Revise the stretch from "A recent Supreme" through "if Biden wins." in the consumer-watchdog article below, putting "bureau" wherever "CFPB" appears.
====== SELECTED TEXT
Consumers are likely to get a new financial watchdog if Joe Biden wins the presidential election next month.
The Consumer Financial Protection Bureau has languished during the Trump administration, making it likely that Biden, if elected, would make leadership changes, according to consumer advocates.
The agency protects consumers from financial abuse and predatory practices in common financial services like credit cards, mortgages and loans.
The agency — an artifact of the Obama administration, when Biden served as vice president — was established in 2011, in the wake of the Great Recession, by the Dodd-Frank financial-reform law.
"It's not that everything at the CFPB is broken," said Richard Cordray, former director of the agency and an Obama appointee. "[But] they've retreated on being aggressive on enforcement and given the green light to financial companies to walk into the gray areas.
"That's very unfortunate, very counter to what we were doing."
President Donald Trump appointed the current director, Kathy Kraninger, at the end of 2018. She replaced acting director Mick Mulvaney, who at one time called the bureau a "joke" in "a sick, sad kind of way."
A recent Supreme Court ruling paves the way for Biden to install someone new, allowing the president to fire the CFPB head at will.
The CFPB didn't comment on the likelihood that Kraninger would be replaced if Biden wins.
============
====== AVAILABLE DATA
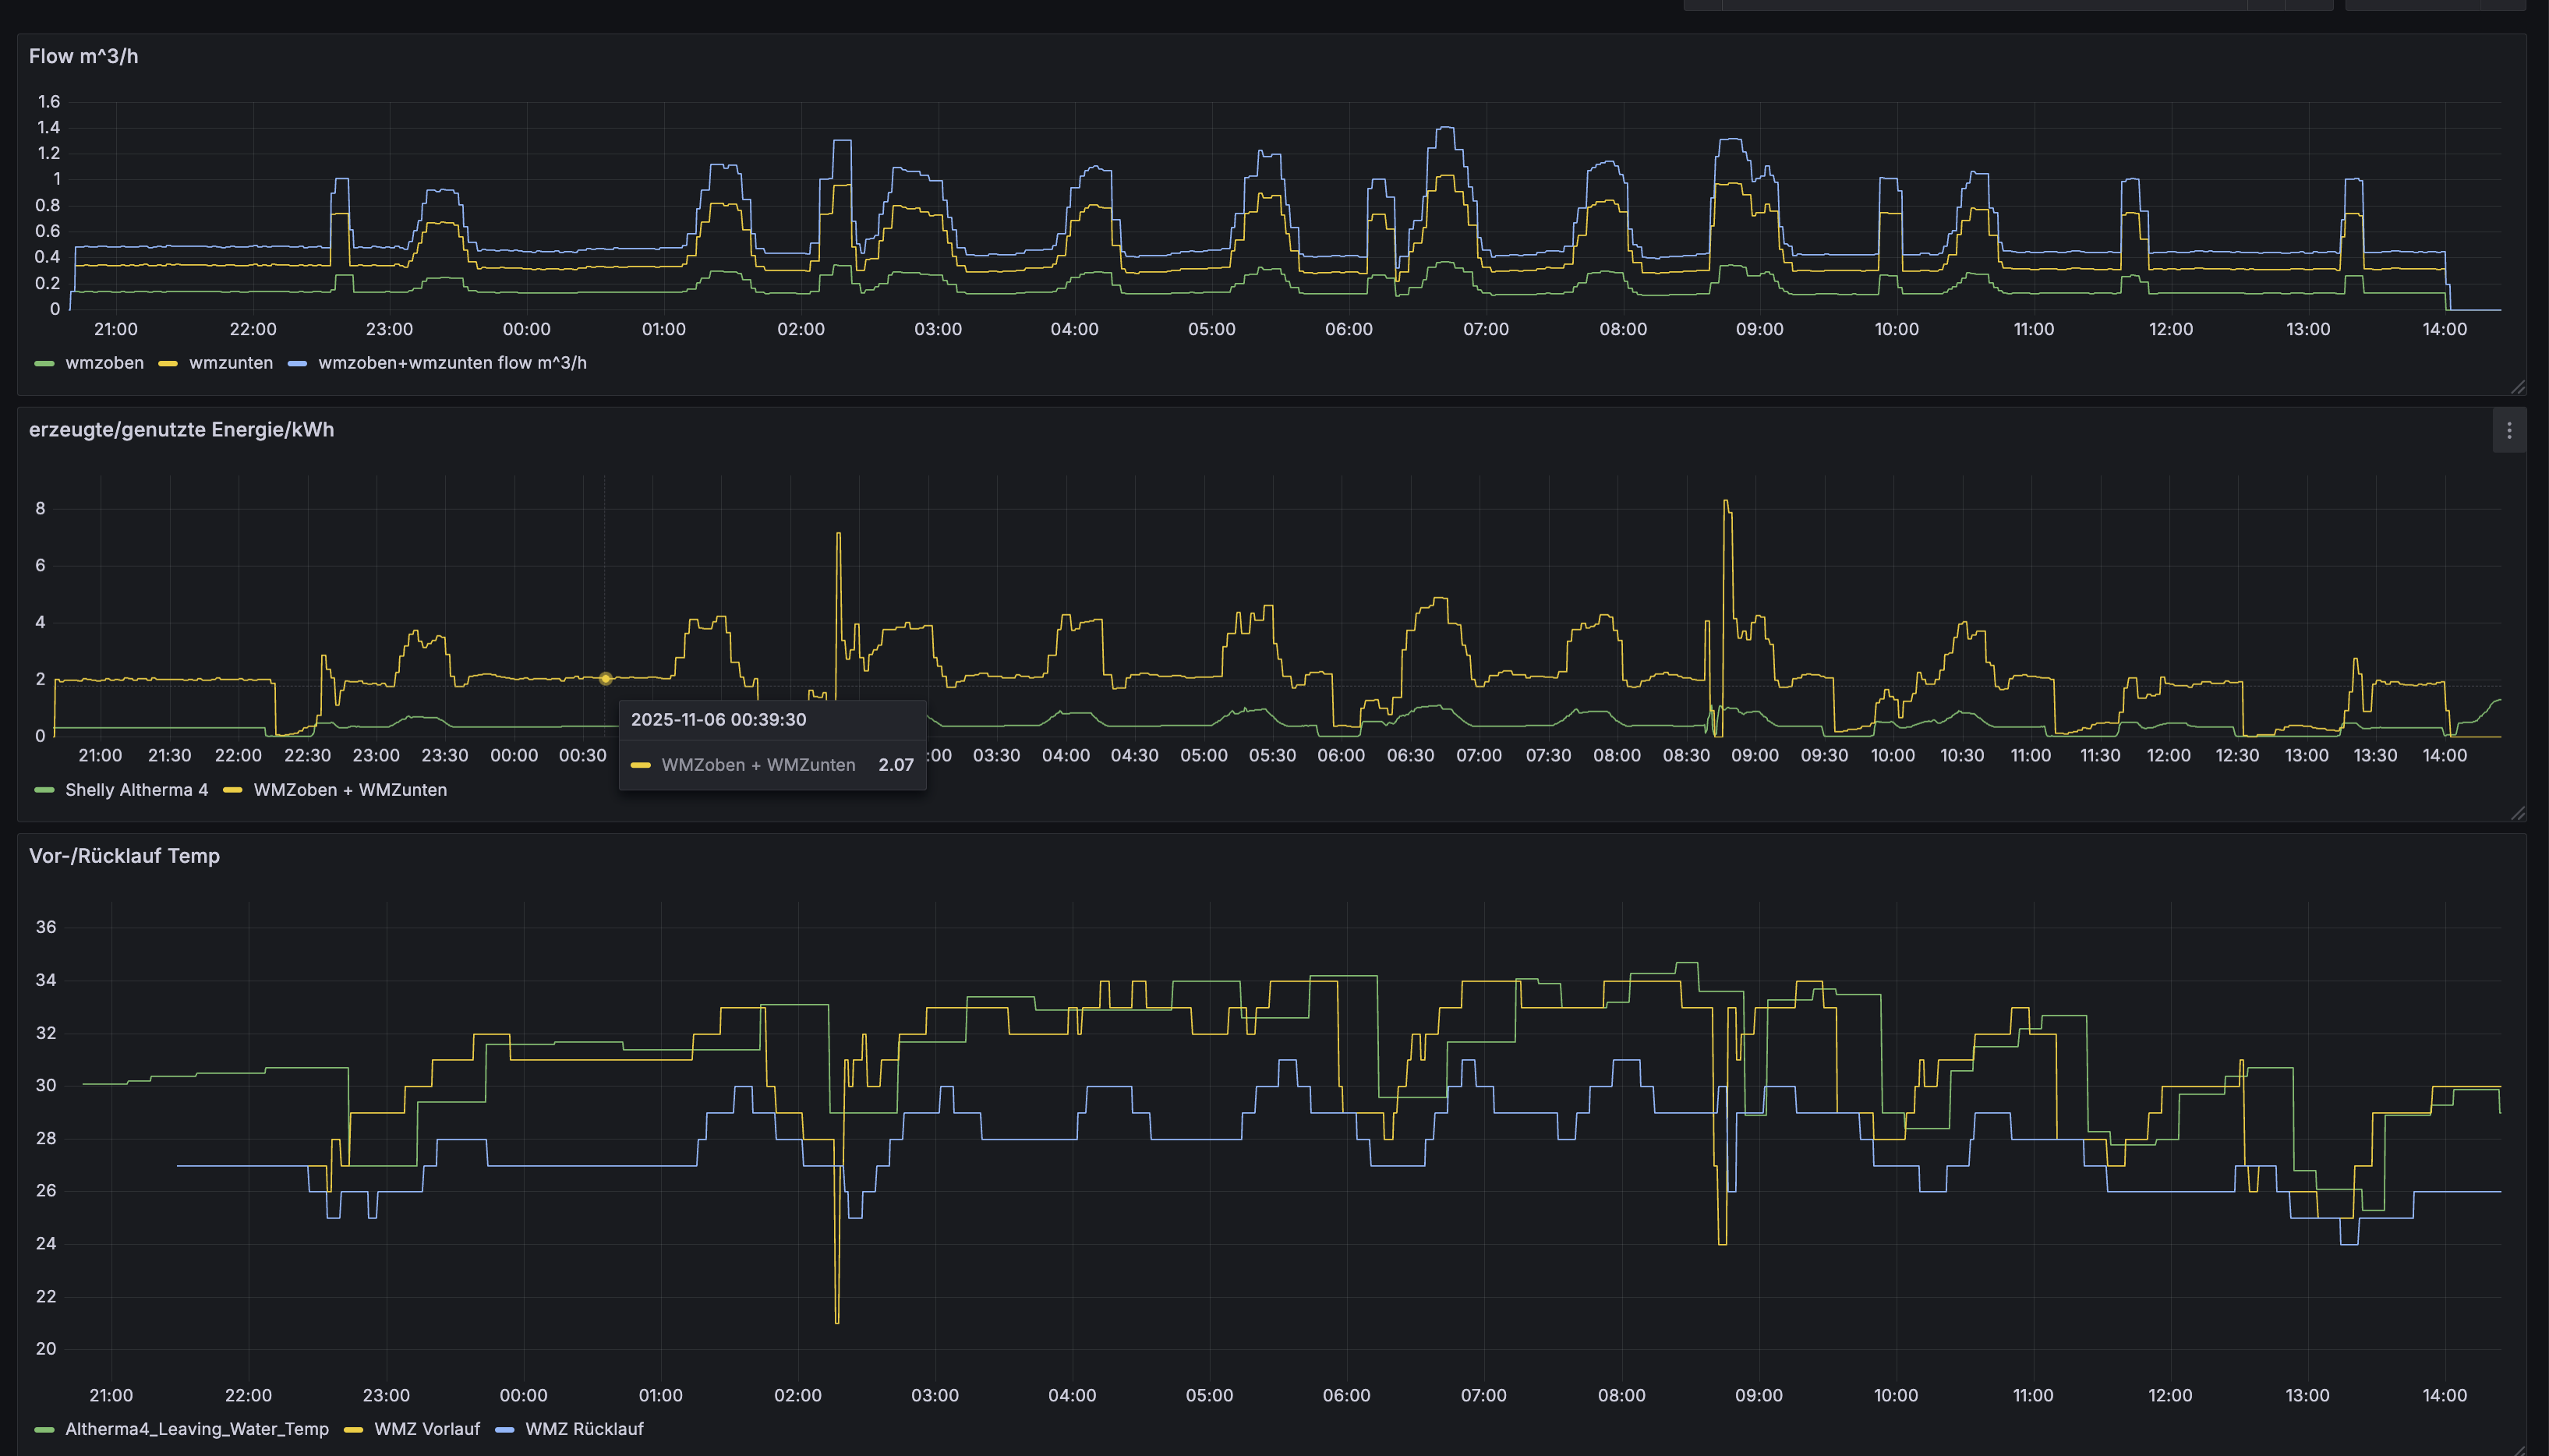Toggle the WMZ Vorlauf series label
This screenshot has height=1456, width=2549.
[426, 1429]
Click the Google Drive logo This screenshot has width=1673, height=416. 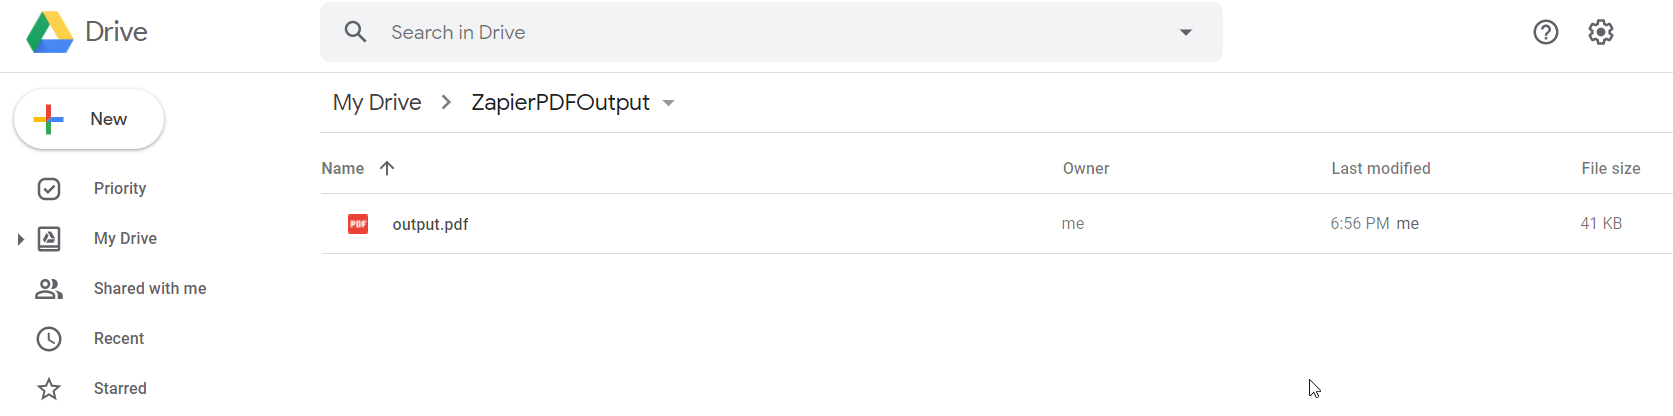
============
WRITTEN SOLUTION:
A recent Supreme Court ruling paves the way for Biden to install someone new, allowing the president to fire the bureau head at will.
The bureau didn't comment on the likelihood that Kraninger would be replaced if Biden wins.